Por ventura, cuando se tiene alguna formación, puede adivinarse de inmediato la naturaleza inferior o superior de quien habla o de quien escribe algo (en el sentido de capacidad cognitiva y calidad moral); de si tiene alguna idea de lo que está opinando; si es un loco fundamentalista en términos literales o si es un ignorante con ínfulas de sabio (lo cual es una verdadera calamidad).
¡Lo que no podemos evitar es la masacre de las lenguas maternas! Ciertamente, en estas redes se utiliza un lenguaje sui generis anti-normas. Este fenómeno obligó a Vargas Llosa, un nobel de literatura, a decir lo siguiente: "La sociedad del futuro no va a ser nada envidiable y ejemplar; puede ser floreciente en tecnologías, pero invivible para alguien con sensibilidad y cierta cultura". Y calificaba como “caricatura de la lengua” la forma de comunicarse en esas redes.
Lo peligroso de todo esto es que los jóvenes, a los que todavía no se les enseña a razonar y que sabemos adolecen de serias deficiencias formativas básicas, no pueden discernir ni muchos filtrar -digamos potabilizar-todo el monto de basura que se mueve en las redes sociales y en los medios de comunicación modernos. Es un problema de una gravedad insospechada que estamos pasando por alto con una complacencia perniciosa bastante generalizada.
Tenemos oportunidades de influir positivamente y debemos hacerlo en el seno mismo del núcleo familiar.
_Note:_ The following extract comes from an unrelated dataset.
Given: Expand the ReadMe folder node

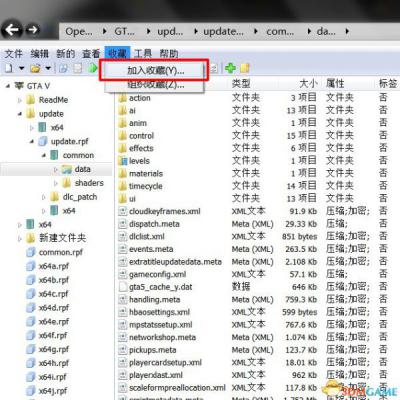Looking at the screenshot, I should coord(19,100).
Hace unas semanas me senté con mi niña de doce años a ver un clásico ruso del cine bastante edificante (“La ironía del destino o goce de su baño”, 1975). Me dijo entre dientes y de manera repentina: – “Los acontecimientos corren muy lentos, prefiero la velocidad de YouTube”-. Algo parecido le pasó con uno de sus nietos al citado escritor y filósofo Umberto Eco, con la diferencia lamentable, en mi perjuicio, de que no he logrado que mi muchacha se acostumbre a plenitud a las películas lentas con mensajes aleccionadores desde el punto de vista moral y vivencial, como suelo decir. Tengo el consuelo de que la falla no es mía, sino de este siglo de las luces.
En esta centuria de notables avances científicos y sorprendentes tecnologías, los ignorantes están bailando su mejor danza, la de Internet, y lo están haciendo muy bien.